И перебрались, спасаясь от ливней и заморозков, приказав Травкину быть там же. Вадим Алексеевич взял с собою Воронцова. Шутил, смеялся, что редко за ним наблюдалось, был чутким, взвинченным, остроумным. В вертолете кто-то из москвичей как бы шутя поинтересовался: «А что, Травкин, назначим на «Долину» — сдашь?» Вадим Алексеевич ответил тут же: «Сдам! В утиль!»
Гостиница при коменданте вся облеплена черными и зелеными «Волгами», во дворике ее балагурили офицеры, Травкин улыбался, раскланивался со знакомыми, которым несть числа оказалось. Воронцов освобождал карманы от «Кэмела», держал в поле видимости и Травкина, и того, с кем долго беседовал тот.
— Кто такой? — ревниво спросил он. — Эти аккуратные баки, этот костюм не из ателье Военторга...
— Стренцов. Запомните. Он все знает и все умеет.
— Очень хорошо. У меня как раз ботинки жмут, кто б растянул...

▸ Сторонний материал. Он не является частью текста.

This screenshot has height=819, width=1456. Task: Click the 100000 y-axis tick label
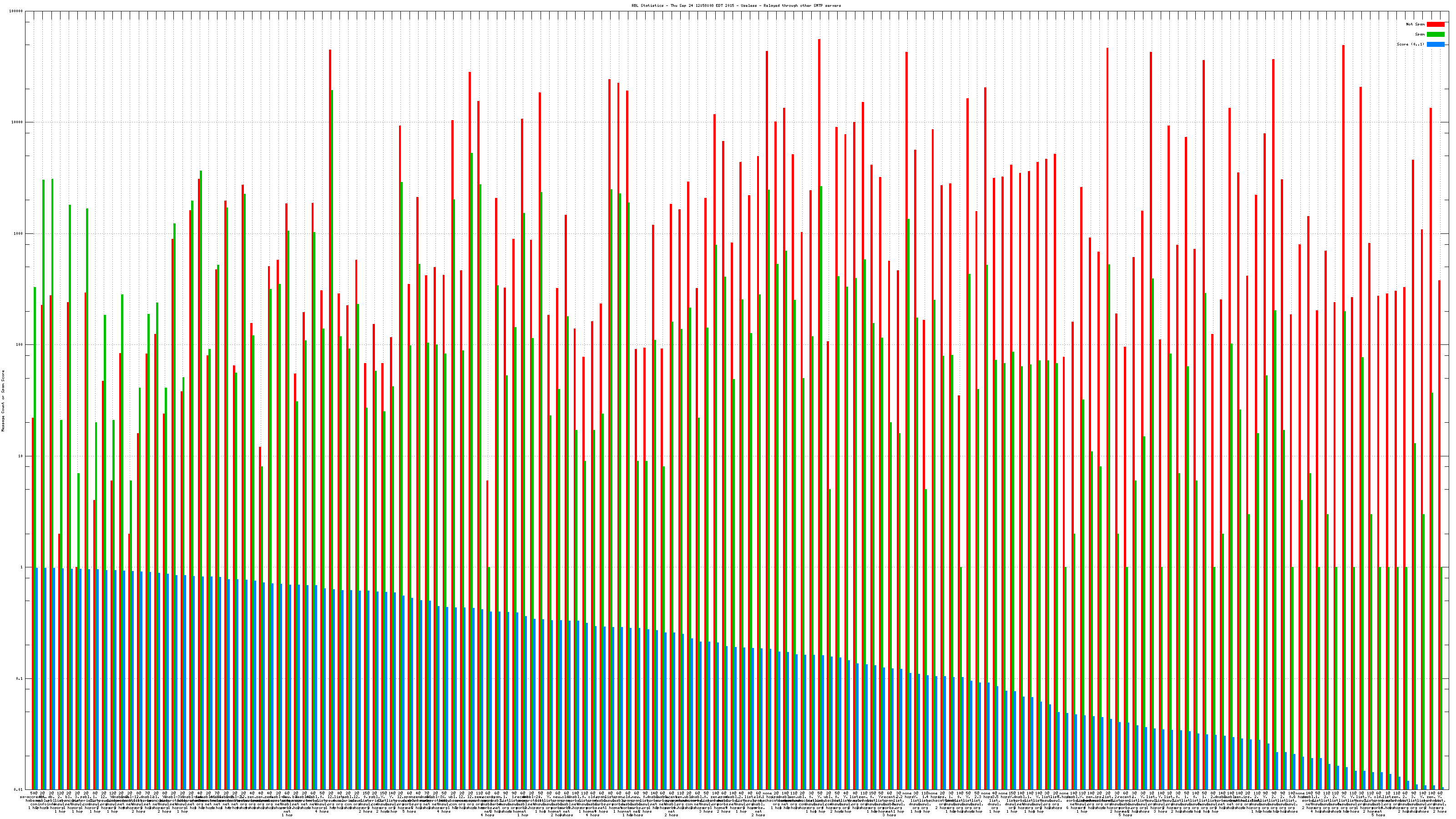tap(16, 11)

От Стренцова и получил Травкин записочку в гостиницу на окраине города, невдалеке от железнодорожной станции Алма-Ата-Вторая. Бренча ключами, прилизанный администратор ввел Травкина и Воронцова в трехкомнатный номер, о достоинствах которого отозвался сжато: здесь останавливается сам начальник иссык-кульской милиции. Травкин расхохотался, а Воронцов жестко заявил, что иссык-кульский сатрап — жалкая козявка, и пусть басмаческая морда, администратор то есть, не надеется получить в волосатую лапу что-либо сверх указанного в тарифе на услуги.

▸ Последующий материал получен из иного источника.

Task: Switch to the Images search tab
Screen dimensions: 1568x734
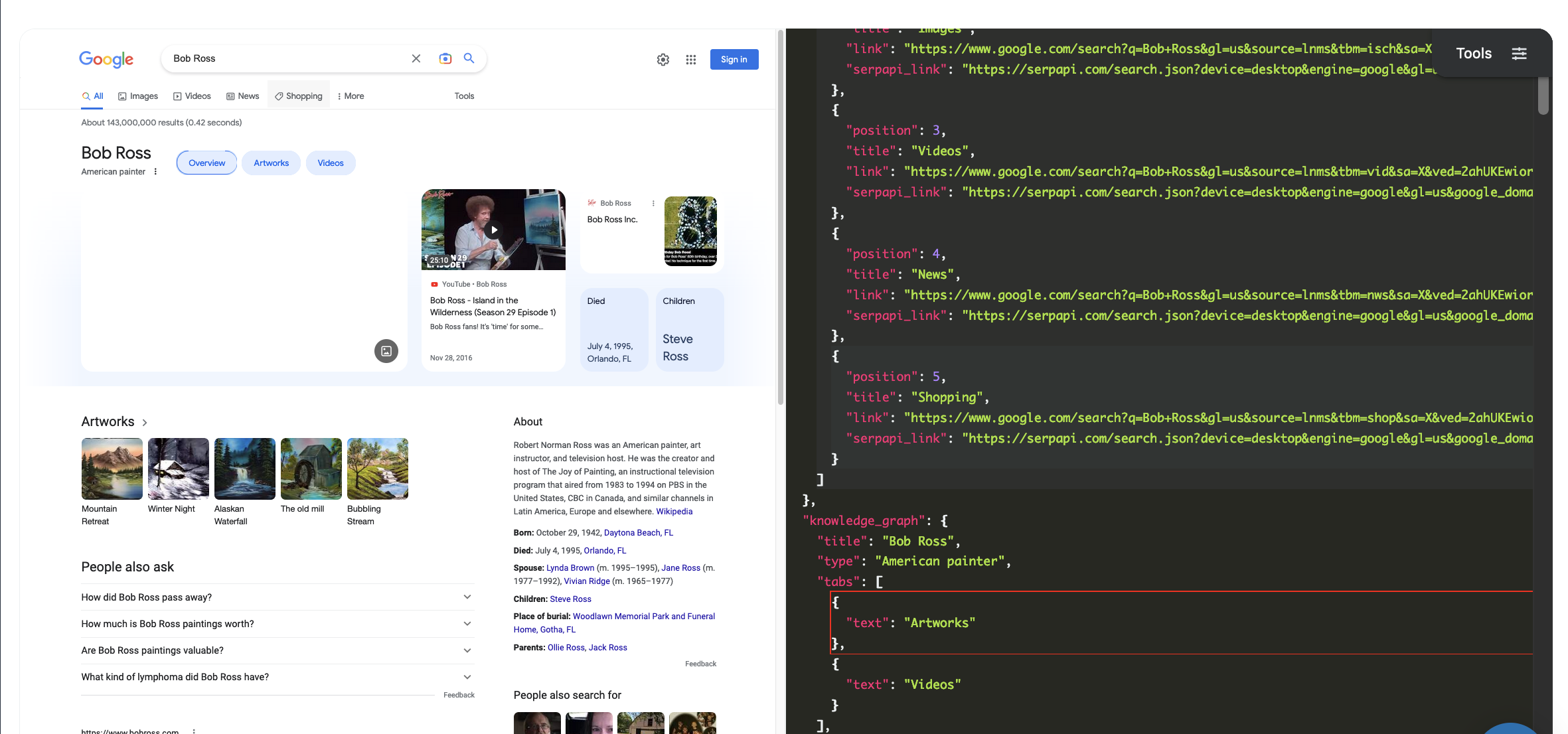Action: click(x=137, y=96)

В городе благоухало все, даже грязь. К полудню солнце разгоняло дымку и открывало горные вершины, воздух по вечерам был чист, свеж и холоден. О «Долине» на совещании не говорили, стыдились, вероятно. «Стрелочника ищут!» — обронил кто-то из офицеров, уставившись на Травкина.
Здесь, в Алма-Ате, Вадим Алексеевич встретился с пережившим опалу авиаконструктором. Тот спешил на грязевые ванны, но задержался на несколько часов, чтоб посидеть с Травкиным в ресторане. Ни споров, ни вопросов, когда-то волновавших обоих: генералу все стало ясно, как только он вновь обрел власть. Говорил только о себе, ни разу не поинтересовавшись, как живется Травкину, который в вечной опале. И эта барская снисходительность, это великодушие, которое не может быть среди равных... Расстались так, будто и не встречались.
Комиссия вспомнила наконец о «Долине» и Травкине, послала за ним. Стулья в комнате повалены, в пепельницах — горы окурков, впечатление такое, будто все торопятся на поезд. Или создавали видимость спешки, чтобы побыстрей получить согласие Травкина. Ему официально предложили стать главным конструктором «Долины», возглавить работы на станции. Срок сдачи — не позже ноябрьских праздников. Вадим Алексеевич может сохранить за собой должность начальника 5-го отдела МНУ. Его откомандируют в НИИ Зыкина, чтоб не ломать сложившуюся структуру и все налаженные связи. Подчиняться же он будет только министру.
Это было ублюдочное решение, и понимал это не только Травкин. Но по-иному нельзя было решить. Нельзя было громко и ясно объявить: вся предыдущая разработка — порочна, все предшествовавшие работы — никчемны.